The U.S. Navy's Surface Warfare Officers School (SWOS) in Rhode Island is pioneering the use of a low-cost simulation-based intelligent tutoring system (ITS) as part of its Tactical Action Officer (TAO) training program to train Navy officers in high-level tactical skills. This software was designed and built for SWOS for use on standard PCs, was introduced to the School in early 1999, and the Navy has a royalty-free license to use it. The software can be used both as a classroom aid and by individual students. A key objective of the software is to increase the active training that officers receive to improve their ability to apply their conceptual knowledge of tactics. Early results from its use with two classes are encouraging and indicate that the software will succeed in this goal by enabling as much as a ten-fold increase in hands-on training.

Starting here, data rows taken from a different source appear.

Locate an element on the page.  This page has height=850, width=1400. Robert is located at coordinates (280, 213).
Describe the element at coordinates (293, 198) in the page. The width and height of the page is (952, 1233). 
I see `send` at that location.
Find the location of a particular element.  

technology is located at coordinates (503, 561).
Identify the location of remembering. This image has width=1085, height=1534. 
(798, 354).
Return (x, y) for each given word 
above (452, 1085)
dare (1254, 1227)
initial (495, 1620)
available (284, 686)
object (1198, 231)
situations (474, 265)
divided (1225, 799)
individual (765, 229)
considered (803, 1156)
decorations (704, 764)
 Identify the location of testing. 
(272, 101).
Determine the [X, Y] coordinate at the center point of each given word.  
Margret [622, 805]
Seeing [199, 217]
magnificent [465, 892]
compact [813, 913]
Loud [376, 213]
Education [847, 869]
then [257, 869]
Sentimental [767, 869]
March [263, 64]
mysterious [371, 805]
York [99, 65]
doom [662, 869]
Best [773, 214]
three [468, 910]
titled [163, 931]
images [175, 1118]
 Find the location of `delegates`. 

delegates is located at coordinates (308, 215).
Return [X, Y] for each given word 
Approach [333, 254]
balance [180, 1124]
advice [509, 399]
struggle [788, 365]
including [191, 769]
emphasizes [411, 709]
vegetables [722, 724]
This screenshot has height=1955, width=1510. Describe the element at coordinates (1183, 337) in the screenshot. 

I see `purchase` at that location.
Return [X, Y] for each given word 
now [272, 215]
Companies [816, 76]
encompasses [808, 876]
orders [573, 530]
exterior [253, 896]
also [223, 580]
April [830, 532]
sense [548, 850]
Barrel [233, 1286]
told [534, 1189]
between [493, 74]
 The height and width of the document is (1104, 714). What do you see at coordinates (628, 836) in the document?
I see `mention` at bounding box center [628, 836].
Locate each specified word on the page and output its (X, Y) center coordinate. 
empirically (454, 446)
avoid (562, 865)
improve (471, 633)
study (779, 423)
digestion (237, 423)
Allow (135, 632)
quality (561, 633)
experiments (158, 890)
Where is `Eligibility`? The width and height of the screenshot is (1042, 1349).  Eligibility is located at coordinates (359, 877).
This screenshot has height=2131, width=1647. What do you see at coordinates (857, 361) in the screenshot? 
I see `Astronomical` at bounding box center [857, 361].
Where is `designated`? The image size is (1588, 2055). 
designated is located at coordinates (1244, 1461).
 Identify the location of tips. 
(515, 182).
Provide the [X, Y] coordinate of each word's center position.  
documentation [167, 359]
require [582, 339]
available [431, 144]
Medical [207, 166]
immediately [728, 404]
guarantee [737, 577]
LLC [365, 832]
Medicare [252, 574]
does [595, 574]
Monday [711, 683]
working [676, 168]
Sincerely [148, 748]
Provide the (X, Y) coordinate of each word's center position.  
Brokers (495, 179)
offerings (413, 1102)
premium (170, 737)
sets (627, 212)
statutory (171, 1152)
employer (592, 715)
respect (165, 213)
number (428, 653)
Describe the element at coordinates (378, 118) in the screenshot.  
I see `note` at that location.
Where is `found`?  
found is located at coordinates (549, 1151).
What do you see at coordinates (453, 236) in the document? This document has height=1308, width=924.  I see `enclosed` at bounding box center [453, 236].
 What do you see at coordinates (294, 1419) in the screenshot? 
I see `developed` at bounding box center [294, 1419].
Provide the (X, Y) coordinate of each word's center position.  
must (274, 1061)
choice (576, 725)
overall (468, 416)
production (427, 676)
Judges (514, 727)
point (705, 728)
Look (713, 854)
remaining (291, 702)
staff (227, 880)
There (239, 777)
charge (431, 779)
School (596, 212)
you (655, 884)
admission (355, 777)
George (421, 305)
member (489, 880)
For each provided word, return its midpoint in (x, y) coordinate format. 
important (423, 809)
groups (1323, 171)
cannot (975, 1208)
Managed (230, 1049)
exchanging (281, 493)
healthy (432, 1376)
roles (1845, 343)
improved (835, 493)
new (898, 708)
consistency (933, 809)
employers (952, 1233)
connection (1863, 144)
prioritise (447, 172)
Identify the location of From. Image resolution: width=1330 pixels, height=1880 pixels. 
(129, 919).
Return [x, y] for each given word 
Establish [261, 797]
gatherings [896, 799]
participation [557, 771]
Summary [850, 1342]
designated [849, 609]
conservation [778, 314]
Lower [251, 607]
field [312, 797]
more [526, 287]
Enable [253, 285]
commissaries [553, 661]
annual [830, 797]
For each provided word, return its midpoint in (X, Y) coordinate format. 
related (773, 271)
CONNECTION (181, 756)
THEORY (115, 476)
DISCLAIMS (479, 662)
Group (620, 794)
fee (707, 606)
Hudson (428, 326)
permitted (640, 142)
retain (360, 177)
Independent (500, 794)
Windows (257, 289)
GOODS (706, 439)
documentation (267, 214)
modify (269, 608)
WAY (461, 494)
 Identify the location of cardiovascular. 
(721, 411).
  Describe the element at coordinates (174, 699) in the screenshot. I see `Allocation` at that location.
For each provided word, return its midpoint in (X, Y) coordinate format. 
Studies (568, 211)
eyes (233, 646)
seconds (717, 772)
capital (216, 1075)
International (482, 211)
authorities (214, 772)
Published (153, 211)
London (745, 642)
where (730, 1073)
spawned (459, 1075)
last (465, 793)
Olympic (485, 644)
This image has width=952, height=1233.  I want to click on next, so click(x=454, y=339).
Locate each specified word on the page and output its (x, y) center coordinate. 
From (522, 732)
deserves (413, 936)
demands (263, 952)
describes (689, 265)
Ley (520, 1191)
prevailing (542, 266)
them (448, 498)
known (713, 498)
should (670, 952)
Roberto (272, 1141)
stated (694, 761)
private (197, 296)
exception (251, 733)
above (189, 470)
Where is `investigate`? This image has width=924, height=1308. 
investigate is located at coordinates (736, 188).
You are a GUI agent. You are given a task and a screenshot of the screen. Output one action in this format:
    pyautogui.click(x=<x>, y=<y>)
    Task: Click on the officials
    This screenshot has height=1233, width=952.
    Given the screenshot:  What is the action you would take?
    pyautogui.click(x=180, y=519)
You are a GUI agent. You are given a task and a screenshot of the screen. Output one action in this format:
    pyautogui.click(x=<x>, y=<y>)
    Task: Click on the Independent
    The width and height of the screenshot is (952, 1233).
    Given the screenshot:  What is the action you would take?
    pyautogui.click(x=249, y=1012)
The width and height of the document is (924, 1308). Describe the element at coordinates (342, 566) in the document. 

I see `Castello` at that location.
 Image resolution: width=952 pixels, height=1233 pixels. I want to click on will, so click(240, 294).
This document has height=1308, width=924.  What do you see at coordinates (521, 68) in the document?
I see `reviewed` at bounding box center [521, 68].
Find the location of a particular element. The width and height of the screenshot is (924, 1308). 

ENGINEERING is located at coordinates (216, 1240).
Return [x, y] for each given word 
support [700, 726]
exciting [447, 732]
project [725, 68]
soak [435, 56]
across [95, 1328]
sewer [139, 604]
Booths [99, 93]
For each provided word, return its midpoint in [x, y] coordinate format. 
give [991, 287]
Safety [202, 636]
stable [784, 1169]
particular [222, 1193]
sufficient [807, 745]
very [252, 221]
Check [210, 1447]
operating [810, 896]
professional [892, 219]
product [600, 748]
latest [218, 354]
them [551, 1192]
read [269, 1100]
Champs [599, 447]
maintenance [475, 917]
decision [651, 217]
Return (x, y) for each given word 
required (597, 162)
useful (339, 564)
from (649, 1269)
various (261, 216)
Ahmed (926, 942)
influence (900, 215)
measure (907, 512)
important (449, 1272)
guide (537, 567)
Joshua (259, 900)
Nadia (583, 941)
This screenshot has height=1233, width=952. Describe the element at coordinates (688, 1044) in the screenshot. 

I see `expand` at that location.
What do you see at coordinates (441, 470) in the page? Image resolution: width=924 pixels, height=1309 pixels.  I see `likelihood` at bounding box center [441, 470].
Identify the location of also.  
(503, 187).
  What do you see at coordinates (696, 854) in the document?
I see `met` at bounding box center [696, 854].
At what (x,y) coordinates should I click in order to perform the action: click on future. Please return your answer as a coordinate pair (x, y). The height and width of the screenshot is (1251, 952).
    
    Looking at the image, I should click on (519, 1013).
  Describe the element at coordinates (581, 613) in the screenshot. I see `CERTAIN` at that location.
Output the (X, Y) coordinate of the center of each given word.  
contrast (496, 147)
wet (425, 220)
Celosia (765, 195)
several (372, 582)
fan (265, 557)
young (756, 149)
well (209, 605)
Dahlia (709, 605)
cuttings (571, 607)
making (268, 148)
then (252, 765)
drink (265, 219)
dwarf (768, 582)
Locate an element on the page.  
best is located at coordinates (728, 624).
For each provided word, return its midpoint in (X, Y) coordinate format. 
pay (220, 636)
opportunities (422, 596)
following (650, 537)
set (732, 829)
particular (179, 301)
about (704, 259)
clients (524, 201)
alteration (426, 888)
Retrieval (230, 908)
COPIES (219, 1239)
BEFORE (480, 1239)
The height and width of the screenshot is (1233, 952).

The software has three parts. First, there is a scenario generator, with which instructors, with limited assistance from a programmer, can create any number of simulated scenarios. These can be set in any part of the world, and populated with different surface and air platforms. Each individual platform is implemented as an "intelligent agent" and can be given its own performance characteristics and behaviors so it will act realistically. For example, a hostile plane will have its own mission (which the student can only surmise) but will react to challenges from the student's friendly platforms. Second, there is the intelligent tutoring system, which presents selected scenarios to the student to practice different tactical concepts. The software will adaptively select scenarios for individual students, that practice concepts he or she hasn't yet practiced or has recently failed, or enable a student to pick any scenario. As well as the intrinsic feedback that free-play simulations naturally provide a student, the TAO ITS provides detailed, useful extrinsic feedback to the student once a scenario is finished, which reviews all the concepts attempted and whether they were passed or failed. At this point, the student can review multimedia material about any concept, or see a replay of the scenario to review errors. The third part of the software is an instructor interface tool for instructor to review all the students' work with the tutoring system to assess their progress in detail.
This paper describes the Tactical Action Officer Intelligent Tutoring System as an example of what ITSs can do and the benefits they can provide. It also includes an explanation of why the case-based reasoning technique was used in the software to reduce three problems commonly associated with intelligent tutoring systems: effective incorporation of subject expert knowledge in the software, cost, and development time. It also reviews SWOS's experience with the software since its introduction, students' opinions of the software, and suggests ways in which future simulation-based intelligent tutoring systems might be improved based on SWOS's experience.